Proof elephants are smarter and funnier than most humans I know (sorry, humans!)

Here's proof that elephants are smarter—and more clever—than most run-of-the-mill humans. Watch this funny elephant named Mak, who lives at the Imire Rhino and Wildlife Conservancy in Wedza, Zimbabwe, playing around with a tourist who was posing for a photo with him. He gently takes her hat from her head with his trunk, pretends to eat it, and then hides it in his mouth. When the woman asks for her hat back, he makes it magically appear again and hands it back to her, much to her delight.

While this video is a few years old, Mak still lives at the Conservancy and is still delighting tourists and staff alike. In fact, one of his caretakers posted a video of Mak today, with the comment: "Not a moment goes by when I am not in awe of our Mak— what a privilege to have spent my life around such a majestic animal—we can learn a lot from creatures like this!"

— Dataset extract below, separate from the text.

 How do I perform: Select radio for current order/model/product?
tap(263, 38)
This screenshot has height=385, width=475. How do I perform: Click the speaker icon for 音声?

The Conservancy describes its work and mission on its website:

Imire is dedicated to protecting wildlife and strongly believe that rural communities and conservation programmes can successfully thrive side by side, working together to ensure the protection of our natural heritage. Our vision at Imire is to enhance the relationships between tourism, conservation programmes and community areas through long-term, sustainable environmental management and positive community projects.

Imire creates awareness internationally of the wildlife and poaching crisis which threatens Zimbabwe and Africa, and the obstacles faced by local communities and conservation organisations. The biggest threats to the animals protected at Imire, and regionally are poaching and human overpopulation. Poaching is driven by demand for ivory and rhino horn in foreign countries, and fueled by poverty and lack of education on the ground. To protect the rhino and all wildlife, we believe we need to empower local communities.

We help local and international guests and volunteers see what they can achieve with contributions of their time, ideas, financial assistance and enthusiasm. Imire's ultimate goal is to prove that our endangered species can be protected through a unified, holistic approach to conservation. We believe this is the key to the survival of all wildlife and ecosystems.

I've watched this short video of Mak and his hat trick so many times–I just can't get enough of this brilliant and playful pachyderm! I hope you enjoy it, too!